Directions — Convert every line of the rows below into a numbered list, skipping blank lines and omitting the pictures.

>> start Data entries

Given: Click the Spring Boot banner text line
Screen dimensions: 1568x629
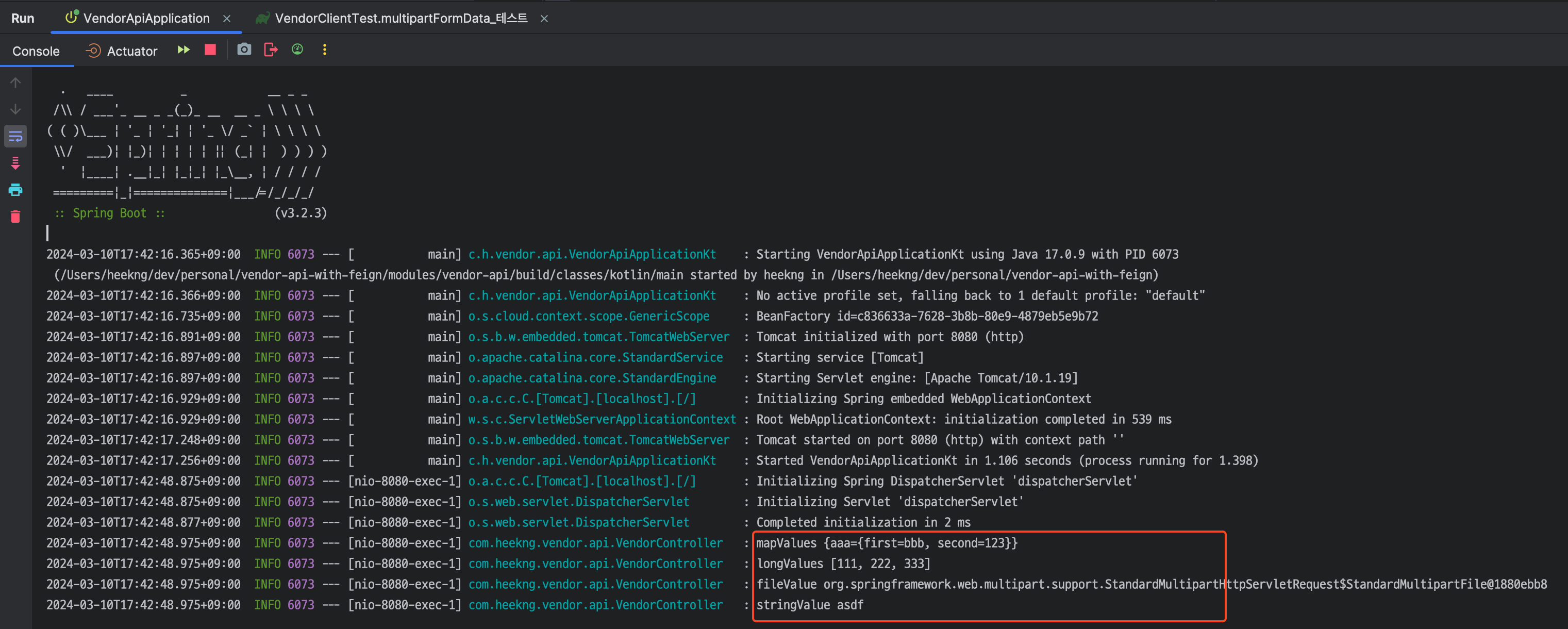Looking at the screenshot, I should 110,213.
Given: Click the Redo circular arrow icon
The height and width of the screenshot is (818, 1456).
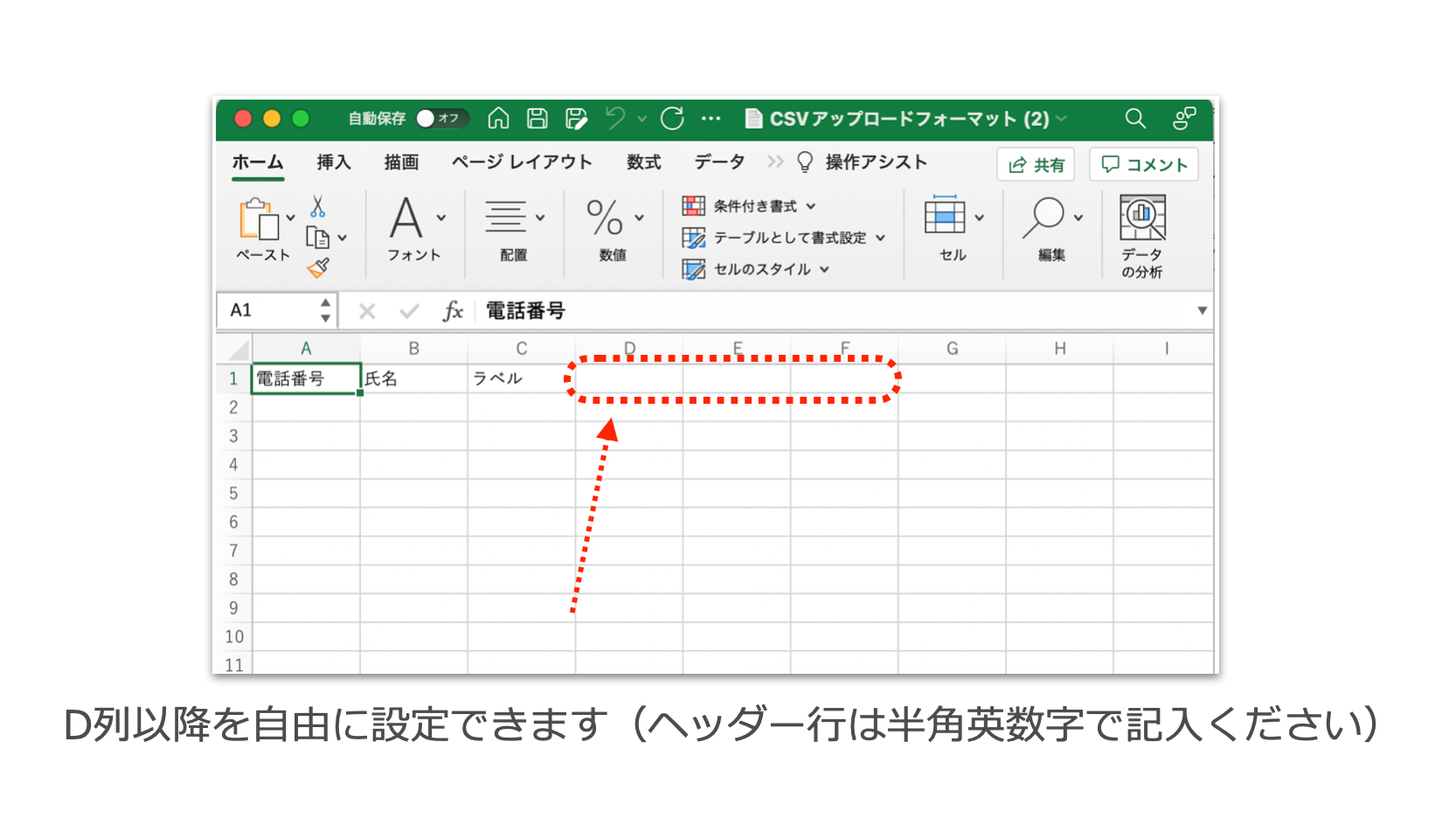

>> end Data entries

Solved problem —
1. Given: Click the Spring Boot banner text line
2. Screen dimensions: 1568x629
3. Looking at the screenshot, I should 110,213.
4. Given: Click the Redo circular arrow icon
5. The height and width of the screenshot is (818, 1456).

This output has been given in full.